Demonstrating the finesse of George Bush's political operation, the Jan. 16 get-together of all six Republican presidential candidates in New Hampshire will be more of a forum than a debate -- just as the vice president wanted, but without his fingerprints.
When representatives of the six met nearly six weeks ago, there was agreement the candidates would question each other at Dartmouth. But that arrangement was dropped from the proposal sent forward to the college's debate organizers by the state Republican Party.
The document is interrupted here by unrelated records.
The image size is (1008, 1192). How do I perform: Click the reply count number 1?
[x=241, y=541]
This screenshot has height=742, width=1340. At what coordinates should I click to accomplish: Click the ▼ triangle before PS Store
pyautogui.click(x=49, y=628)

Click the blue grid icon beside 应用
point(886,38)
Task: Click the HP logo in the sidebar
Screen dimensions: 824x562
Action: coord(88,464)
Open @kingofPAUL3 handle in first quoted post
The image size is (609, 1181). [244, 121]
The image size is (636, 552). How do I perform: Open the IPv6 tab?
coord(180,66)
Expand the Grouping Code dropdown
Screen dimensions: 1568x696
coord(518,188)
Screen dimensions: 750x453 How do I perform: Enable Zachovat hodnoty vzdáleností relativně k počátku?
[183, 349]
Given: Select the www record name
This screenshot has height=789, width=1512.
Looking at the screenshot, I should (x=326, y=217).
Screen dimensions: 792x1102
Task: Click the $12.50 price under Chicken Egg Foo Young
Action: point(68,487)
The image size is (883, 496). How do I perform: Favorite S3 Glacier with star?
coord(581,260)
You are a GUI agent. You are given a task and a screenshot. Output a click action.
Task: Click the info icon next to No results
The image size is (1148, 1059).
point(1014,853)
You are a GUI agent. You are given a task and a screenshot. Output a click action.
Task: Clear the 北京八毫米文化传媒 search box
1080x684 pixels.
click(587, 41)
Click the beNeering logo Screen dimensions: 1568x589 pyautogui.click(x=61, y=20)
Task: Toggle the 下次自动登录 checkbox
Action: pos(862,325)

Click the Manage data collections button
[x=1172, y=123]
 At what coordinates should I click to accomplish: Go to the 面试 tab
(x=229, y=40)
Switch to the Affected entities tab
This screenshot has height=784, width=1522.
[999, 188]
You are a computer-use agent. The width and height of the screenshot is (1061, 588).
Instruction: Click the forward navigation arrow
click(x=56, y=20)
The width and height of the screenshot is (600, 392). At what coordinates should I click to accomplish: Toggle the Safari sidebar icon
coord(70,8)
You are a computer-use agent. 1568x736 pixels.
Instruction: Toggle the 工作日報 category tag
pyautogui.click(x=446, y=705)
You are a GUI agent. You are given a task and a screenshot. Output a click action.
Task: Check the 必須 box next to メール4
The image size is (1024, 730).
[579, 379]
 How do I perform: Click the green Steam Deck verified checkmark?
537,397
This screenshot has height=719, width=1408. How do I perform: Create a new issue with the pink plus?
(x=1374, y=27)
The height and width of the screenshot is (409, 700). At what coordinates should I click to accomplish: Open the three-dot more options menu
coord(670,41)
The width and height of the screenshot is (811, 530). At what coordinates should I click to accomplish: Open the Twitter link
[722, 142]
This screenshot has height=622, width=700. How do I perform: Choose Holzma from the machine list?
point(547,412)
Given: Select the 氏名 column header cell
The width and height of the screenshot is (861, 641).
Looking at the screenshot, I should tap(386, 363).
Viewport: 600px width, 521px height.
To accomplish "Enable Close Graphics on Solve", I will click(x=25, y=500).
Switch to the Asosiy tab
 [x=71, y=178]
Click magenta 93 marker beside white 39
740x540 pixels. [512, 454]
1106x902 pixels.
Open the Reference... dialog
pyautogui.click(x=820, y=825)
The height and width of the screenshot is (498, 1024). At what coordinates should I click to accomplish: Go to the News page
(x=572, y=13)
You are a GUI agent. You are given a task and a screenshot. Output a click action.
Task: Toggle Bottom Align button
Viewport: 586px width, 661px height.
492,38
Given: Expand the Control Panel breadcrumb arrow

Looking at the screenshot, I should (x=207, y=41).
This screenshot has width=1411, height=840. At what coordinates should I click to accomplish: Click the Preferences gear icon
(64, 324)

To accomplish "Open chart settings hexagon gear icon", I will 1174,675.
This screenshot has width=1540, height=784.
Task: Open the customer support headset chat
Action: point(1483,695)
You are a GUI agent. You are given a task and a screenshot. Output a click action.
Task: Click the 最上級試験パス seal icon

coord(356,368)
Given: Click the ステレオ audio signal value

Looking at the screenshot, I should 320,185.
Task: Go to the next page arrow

Was this the fine hand of the Bush operation at work? If so, it was unseen. The vice president's men strenuously deny any involvement. ''There's no iron hand,'' national campaign manager Lee Atwater told us. Still, he can rejoice that the Dartmouth format bars Bush's pursuers -- certainly Gen. Alexander Haig, probably Sen. Robert J. Dole -- from hounding him about his role in Iran-contra.
Since cross-candidate questioning is a feature of other debates (including this week's in Iowa), the finesse in New Hampshire may be just a junior-grade coup. But it exposes differences between the political operations of Bush and Dole, his closest challenger. While Bush workers are monolithic in protecting their candidate, Dole's people are divided and ineffective about trying to put the front-runner in harm's way.
Actually, when the Dartmouth debate was first proposed last summer, the Bush forces wanted no part of a debate where the polls put them well ahead. Once it became clear that debate-ducking was impossible for this election, the Bush forces wanted to make the joint appearances more of a forum and less of a debate.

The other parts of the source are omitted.